Uma das raras recomendações da CNV que
se materializaram no período foi a [25]: “Introdução da audiência de
custódia, para prevenção da prática da tortura e de prisão ilegal”. Um
passo notável, sem dúvida, mas totalmente insuficiente. A criação de um
órgão permanente para dar seguimento às investigações da CNV
(recomendação 26) chegou a ser aventada na antiga SDH, naufragando em
meio à recomposição ministerial e ao rebaixamento da pasta.
É uma tragédia que, em dezesseis anos de
mandatos democrático-populares, os governantes eleitos e seus ministros
tenham enxergado e conduzido a questão da Ditadura Militar e da chamada
“segurança pública” com os olhos da classe dominante.
A pequenez e a mediocridade dos que veem
apenas “problemas” no acerto de contas entre a sociedade brasileira e a
Ditadura Militar colocaram o Brasil na deplorável situação de
retardatário entre as nações da América Latina que buscaram rever o
passado. O Chile, não obstante a autoanistia dos militares, mantém
encarcerados mais de uma centena de altos oficiais implicados em crimes
durante a ditadura de Augusto Pinochet, e o ditador argentino general
Rafael Videla, genocida confesso, morreu preso.
Nós que lutamos por Memória, Verdade e
Justiça continuaremos batalhando para superar este estado de
pusilanimidade institucional e para que as recomendações da CNV sejam
cumpridas pelo governo. Continuaremos a exigir que as Forças Armadas
abram seus arquivos ao invés de sonegá-los e escamoteá-los.
Continuaremos denunciando e incomodando aqueles que se negam a exercer a
plenitude do poder civil. Continuaremos lutando pela punição dos que
cometeram crimes em nome e a serviço da Ditadura Militar e dos que
financiaram a repressão e as torturas.
Não haverá democracia no Brasil enquanto
não forem punidos os crimes da Ditadura Militar. E não é aceitável que,
a cada quatro anos, o horizonte dessa punição se torne mais distante do
que nunca. A cada mãe de desaparecido político que morre, somos
lembrados da enorme iniquidade que nos oprime e asfixia. Que parece
zombar de nós, a dizer: “Nada mudará! Os torturadores venceram ontem e
vencerão hoje e amanhã!”.

» **DADOS APRESENTADOS**:
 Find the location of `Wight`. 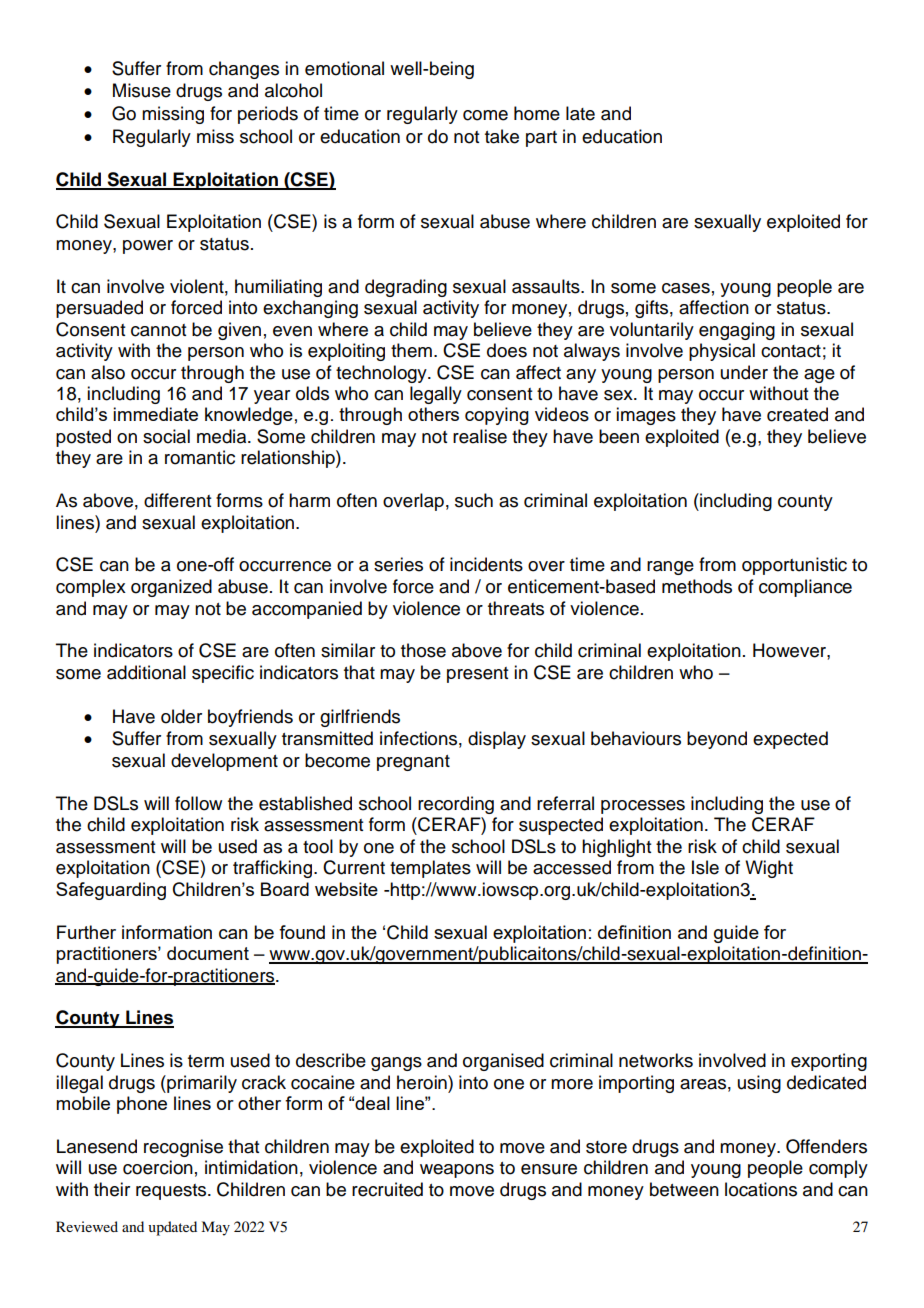

Wight is located at coordinates (769, 869).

» **INSTRUÇÃO DA TAREFA**:
Pode extrair, sem alterar nada, tudo o que vai de "Nós que lutamos" até "sonegá-los e escamoteá-los." no trecho sobre as recomendações da CNV?

» **RESOLUÇÃO DA TAREFA**:
Nós que lutamos por Memória, Verdade e
Justiça continuaremos batalhando para superar este estado de
pusilanimidade institucional e para que as recomendações da CNV sejam
cumpridas pelo governo. Continuaremos a exigir que as Forças Armadas
abram seus arquivos ao invés de sonegá-los e escamoteá-los.